● **EXERCISE MATERIALS**
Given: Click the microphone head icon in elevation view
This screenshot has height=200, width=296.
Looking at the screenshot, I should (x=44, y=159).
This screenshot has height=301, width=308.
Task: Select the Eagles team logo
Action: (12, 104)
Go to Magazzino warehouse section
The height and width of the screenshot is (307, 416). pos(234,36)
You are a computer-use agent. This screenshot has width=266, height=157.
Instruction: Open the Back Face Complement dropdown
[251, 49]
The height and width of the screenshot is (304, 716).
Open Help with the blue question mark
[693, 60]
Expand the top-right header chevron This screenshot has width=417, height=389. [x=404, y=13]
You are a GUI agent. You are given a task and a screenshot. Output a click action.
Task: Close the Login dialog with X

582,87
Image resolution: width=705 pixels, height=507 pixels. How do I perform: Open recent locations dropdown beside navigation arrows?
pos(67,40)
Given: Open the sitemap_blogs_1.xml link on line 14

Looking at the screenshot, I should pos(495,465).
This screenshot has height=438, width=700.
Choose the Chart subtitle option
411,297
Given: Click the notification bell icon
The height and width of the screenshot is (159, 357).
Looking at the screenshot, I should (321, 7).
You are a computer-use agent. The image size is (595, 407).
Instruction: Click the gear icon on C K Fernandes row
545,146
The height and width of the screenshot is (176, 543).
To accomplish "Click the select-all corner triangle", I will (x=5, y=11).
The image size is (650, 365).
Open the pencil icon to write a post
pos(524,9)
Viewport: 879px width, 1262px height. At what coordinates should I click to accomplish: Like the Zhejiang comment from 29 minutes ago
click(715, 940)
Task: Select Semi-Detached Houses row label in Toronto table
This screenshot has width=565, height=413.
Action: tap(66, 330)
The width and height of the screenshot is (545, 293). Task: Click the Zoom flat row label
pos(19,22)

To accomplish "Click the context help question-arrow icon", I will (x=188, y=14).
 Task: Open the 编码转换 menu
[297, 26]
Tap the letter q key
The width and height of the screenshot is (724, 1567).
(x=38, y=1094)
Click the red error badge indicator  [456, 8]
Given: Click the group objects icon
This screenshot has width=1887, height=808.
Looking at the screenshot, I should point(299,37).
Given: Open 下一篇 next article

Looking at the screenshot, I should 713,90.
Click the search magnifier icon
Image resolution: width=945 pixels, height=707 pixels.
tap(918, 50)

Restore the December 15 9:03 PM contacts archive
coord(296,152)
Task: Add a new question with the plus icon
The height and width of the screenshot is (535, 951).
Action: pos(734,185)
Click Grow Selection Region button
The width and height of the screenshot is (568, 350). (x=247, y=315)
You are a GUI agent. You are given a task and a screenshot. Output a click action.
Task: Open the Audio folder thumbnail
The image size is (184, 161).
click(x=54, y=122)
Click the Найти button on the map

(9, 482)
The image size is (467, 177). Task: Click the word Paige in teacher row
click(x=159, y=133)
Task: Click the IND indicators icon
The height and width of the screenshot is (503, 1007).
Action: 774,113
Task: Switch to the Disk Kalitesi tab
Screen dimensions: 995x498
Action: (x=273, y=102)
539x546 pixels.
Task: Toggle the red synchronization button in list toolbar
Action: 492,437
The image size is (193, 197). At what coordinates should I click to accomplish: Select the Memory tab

● **AIM OF THE EXERCISE**
Copy each line of the listing that carries the word "computer".

● **RESPONSE TO THIS EXERCISE**
You are a computer-use agent. This screenshot has width=266, height=157.
You are a computer-use agent. The image size is (595, 407).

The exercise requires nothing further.